**Stated task 1**
Please revise the listing lines from the one containing "Click the dark blue Gemini bar" through the end of the listing, inclusive, replacing "dark blue" with "navy" and leaving everything else unchanged.

**Extract provided**
The Wonders of CVs
or
Things That Explode from Time to Time


Artist's impression of Nova Cygni 1975



Picture credit: M. A. Garlick © 1998
The CVs with accretion discs come in several flavours. The first to be discovered were the novae, originally novae stella: new stars. They draw attention to themselves by their stupendous amplitude of variation --- 6 to 19 magnitudes (that's factors of about 100 to several million in brightness) over a period of months or years. The novae with the largest outburst amplitudes fade the fastest. Nova outbursts are due to thermonuclear runaways of the hydrogen-rich material that has accreted onto the white dwarf. Most novae known have only been observed to undergo one nova outburst, but several are recurrent novae. The recurrent nova T Pyx is particularly interesting: it was recently observed to possess collimated jets emanating from the central regions of the accretion disc (Shahbaz et al. 1997, Astrophysical Journal, 484, 59). It is the first CV system in which jets have been observed.Another group of non-magnetic CVs is the dwarf novae. Their outbursts are not quite as spectacular as those of the novae (in outburst, dwarf novae are a mere factor of 6 to 100 brighter than in quiescence), but the outbursts occur more often. In general, the more frequent the outburst, the smaller the amplitude of outburst. Examples of the extremes of the dwarf nova phenomenon are V1159 Ori, which has outbursts once every four days with an amplitude of about two magnitudes; and WZ Sge, which shows outbursts once every thirty years, and the outburst ampitude rivals that of a classical nova outburst. Both these extremes of behaviour occur in the dwarf novae with the shortest orbital periods. A dwarf nova outburst is thought to be a large release of gravitational potential energy caused by a temporary enhancement of the rate of mass transfer through the disc.
An interesting subset of the dwarf novae are the SU Ursa Majoris stars. They show two distinct kinds of outburst: normal dwarf nova outbursts, and superoutbursts, which last 5-10 times longer and are slightly brighter than the usual dwarf nova outbursts. Most superoutbursting dwarf novae have short orbital periods (less than 2 hours). Some of the SU UMa stars with long outburst intervals show interesting rebrightenings on the way back to quiescence after a superoutburst. EG Cnc, after its most recent superoutburst in December 1996, performed no less than six normal outbursts before fading to its quiescent level. Here's a picture of the light curve from VSNET:
During a superoutburst, a SU UMa star shows an additional modulation of the light curve, a superhump, which is caused by precession of the accretion disc. Superhumps show up in the light curve as a modulation with a period slightly longer (a few percent) than the orbital period. For some more excellent "footage" of superoutbursts and their accompanying superhumps, see the VSNET homepage.
Another group of CVs with accretion discs are the nova-like variables. The difference between the nova-like variables and dwarf novae is that nova-like variables don't undergo dwarf nova outbursts. This is because the rate of transfer of matter in their discs is (by-and-large) stable, and the overall brightness varies only slightly about its mean level. In addition, the rate of mass transfer in the discs of nova-like variables is much higher than that in quiescent dwarf novae, and the accretion discs are thus very bright.

**Stated task 2**
In the CV passage, what causes the superhump that an SU UMa star shows during a superoutburst?

**Provided records**
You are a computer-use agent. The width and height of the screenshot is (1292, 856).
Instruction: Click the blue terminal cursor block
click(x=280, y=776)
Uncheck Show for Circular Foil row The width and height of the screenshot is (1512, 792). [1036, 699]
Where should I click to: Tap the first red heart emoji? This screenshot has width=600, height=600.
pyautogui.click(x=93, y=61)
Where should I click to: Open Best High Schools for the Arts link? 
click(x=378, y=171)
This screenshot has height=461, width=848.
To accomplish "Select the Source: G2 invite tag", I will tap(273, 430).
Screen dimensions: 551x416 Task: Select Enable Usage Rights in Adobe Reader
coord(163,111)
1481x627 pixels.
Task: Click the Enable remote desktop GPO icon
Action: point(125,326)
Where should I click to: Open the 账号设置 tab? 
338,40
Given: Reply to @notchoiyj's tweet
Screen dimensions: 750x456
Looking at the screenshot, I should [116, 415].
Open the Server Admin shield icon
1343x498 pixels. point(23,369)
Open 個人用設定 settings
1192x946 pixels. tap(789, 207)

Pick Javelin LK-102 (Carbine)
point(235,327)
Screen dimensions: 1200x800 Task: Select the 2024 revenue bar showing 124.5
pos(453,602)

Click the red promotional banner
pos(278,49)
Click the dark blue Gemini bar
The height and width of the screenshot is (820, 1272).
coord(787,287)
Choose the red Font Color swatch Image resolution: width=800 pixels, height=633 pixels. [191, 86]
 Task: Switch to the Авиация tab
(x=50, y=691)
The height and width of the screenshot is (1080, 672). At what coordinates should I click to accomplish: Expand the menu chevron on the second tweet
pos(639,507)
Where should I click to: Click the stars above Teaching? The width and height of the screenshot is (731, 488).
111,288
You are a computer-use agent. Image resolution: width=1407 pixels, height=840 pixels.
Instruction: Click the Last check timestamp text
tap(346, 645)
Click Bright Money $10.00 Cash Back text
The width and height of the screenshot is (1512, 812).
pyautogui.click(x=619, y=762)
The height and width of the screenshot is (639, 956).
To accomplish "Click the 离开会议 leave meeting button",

**Worked solution 1**
Click the navy Gemini bar
The height and width of the screenshot is (820, 1272).
coord(787,287)
Choose the red Font Color swatch Image resolution: width=800 pixels, height=633 pixels. [191, 86]
 Task: Switch to the Авиация tab
(x=50, y=691)
The height and width of the screenshot is (1080, 672). At what coordinates should I click to accomplish: Expand the menu chevron on the second tweet
pos(639,507)
Where should I click to: Click the stars above Teaching? The width and height of the screenshot is (731, 488).
111,288
You are a computer-use agent. Image resolution: width=1407 pixels, height=840 pixels.
Instruction: Click the Last check timestamp text
tap(346, 645)
Click Bright Money $10.00 Cash Back text
The width and height of the screenshot is (1512, 812).
pyautogui.click(x=619, y=762)
The height and width of the screenshot is (639, 956).
To accomplish "Click the 离开会议 leave meeting button",

**Worked solution 2**
Precession of the accretion disc.